## [Stated exercise]
Put the stretch of lines from the one containing "You are a computer-use" through the one containing "point(1449,931)", both ends included, into a Markdown table with the columns Row and Line, one numbered row per line and blank lines skipped. Keep the pictures out of your answer.

## [Supplied entries]
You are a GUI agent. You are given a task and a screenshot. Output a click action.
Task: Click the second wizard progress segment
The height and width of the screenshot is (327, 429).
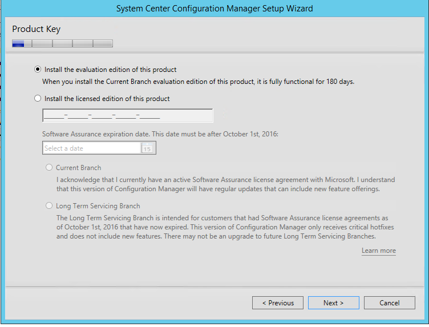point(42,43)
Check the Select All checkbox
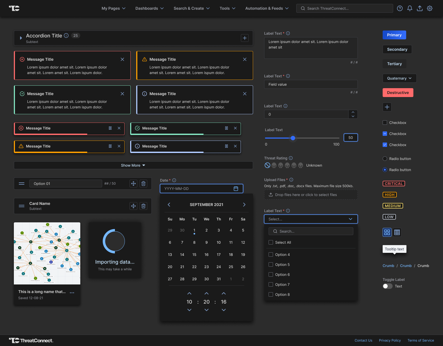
==
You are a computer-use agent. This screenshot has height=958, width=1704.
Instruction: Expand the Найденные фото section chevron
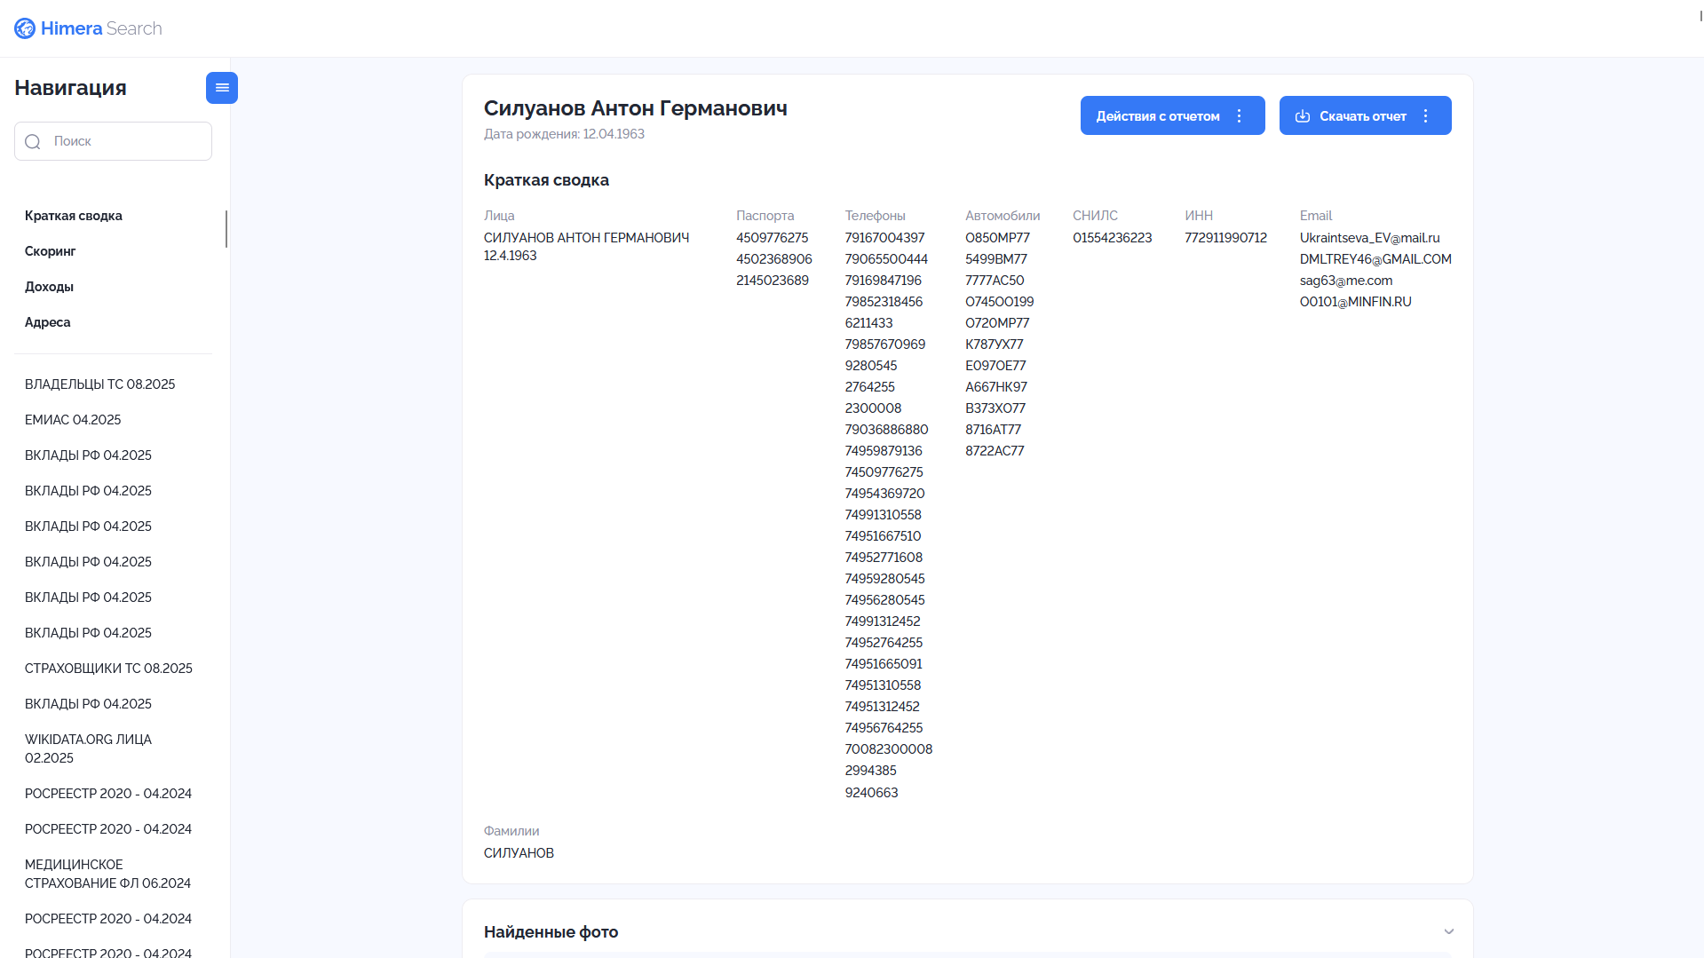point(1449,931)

## [Result of the exercise]
| Row | Line |
|---|---|
| 1 | You are a computer-use agent. This screenshot has height=958, width=1704. |
| 2 | Instruction: Expand the Найденные фото section chevron |
| 3 | point(1449,931) |